So at this point, with no luck getting the KML files from the map server and two weeks into the four weeks that we had for our project, we were starting to get worried that we wouldn't finish in time. So we compromised on our original idea and decided to use ping overlays instead to get a minimum viable product. We thought that this would be much easier to implement since that was actually the strategy that the Seattle governments
that used by the Seattle government. So here's a ping overlay that we managed to generate from the map server. We were working on this project from downtown Seattle. So after a little bit of struggle to figure out the query parameters, we were excited to see the successful generation of the ping. We forged ahead for the next week, building out our backend and figuring out what to do with all of these overlays,
when eventually we discovered that the graceful fail looked suspiciously like the success. So faced with this problem, we decided to snoop around the city government's code to see how they handled this issue. And the answer was, they didn't. As you can see, they simply put a comment in the else block that says,
we didn't get any parking results, so let's just not do anything at all. And here's my favorite comment. What do here? To do. And we realized this is silly, and we're not trying to tear down the city's code, but at this stage of our project, after so much frustration, it was actually sort of comforting and validating
to realize that even real developers don't always know what they're doing. And one last gem. This caused great grief. Oh, JavaScript. So we eventually got to the point where we were getting to the correct map that corresponding to our bounding box queries, and we decided to use the Google Maps API as a base layer.

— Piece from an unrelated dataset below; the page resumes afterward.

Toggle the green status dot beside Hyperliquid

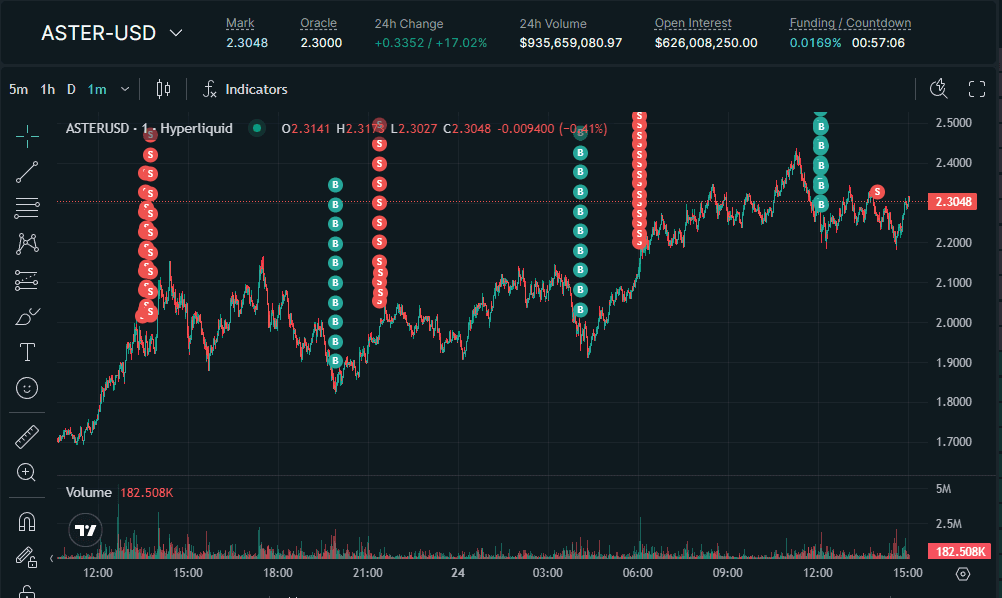pos(257,128)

However, we ran into the problem of the overlay not lining up with the map. And this was pretty perplexing. We were working under the assumption that whatever Google was using to display their maps, everyone else on the internet must be using it too, right? Turns out, there are many different kinds of map projections, and different regions often use different systems. We ended up on a choose your own adventure sort of trail
researching different kinds of projections and spheroids, and learned that many civic map servers actually use flat map projections, which are accurate locally, but become increasingly inaccurate the further away you get from a central reference point. The Seattle government, for example, stores their geo information using a flat map projection specific to the Washington North state plane,
whereas the Google Maps API displays their maps using a spherical Mercator projection more suited for global geo data. So basically, this meant that we were trying to lay a flat map on top of a round map, and we lost a lot of time trying to figure out how these various projections were actually being used. We did find a website that cataloged all the different projections for every region in the world
and indexed them by a spatial reference ID. But even when we got the correct spatial reference ID for the Washington state plane, we couldn't figure out how to actually use it and solve the skewing when actually querying the map server. After beating our heads against a wall, we figured out the solution. By accident, I had just happened to be messing around with the spatial reference codes.

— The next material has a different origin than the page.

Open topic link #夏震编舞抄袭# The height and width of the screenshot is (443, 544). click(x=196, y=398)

And one afternoon, I typed the wrong number into the right box, and somehow we ended up getting exactly what we wanted. But this is despite it being the opposite of what every other example on the internet of a similar query was. So now that we were getting the correct ping files, we had to figure out a way to store them. Since we were anticipating building out
both a front-end web client and an iOS app, we didn't wanna overload the city's map server with requests. So we decided to separate our project into two separate Rails apps, a back-end API that would actually make the request and cache the data from the city, which would then serve a front-end web client. This forced us to think about optimizing performance and caching requests with the same parameters
as previous ones. So for example, we use the carrier wave gem to cache the ping files we were grabbing from the city map server and putting them in an Amazon S3 bucket. But since carrier wave was taking around 14 to 15 seconds to complete the actual upload, we set that as a background job, and in the meantime, sent the client a temp file. That way, the client would be able
to see the map overlay immediately, but then any other request made with the same bounding box parameters would receive the cache file from the cloud. So at this point, it's the end of April, we've just wrapped up the classroom portion of Ada, six months down and only six months to go, and we've reached the chimney rock of our journey to becoming developers.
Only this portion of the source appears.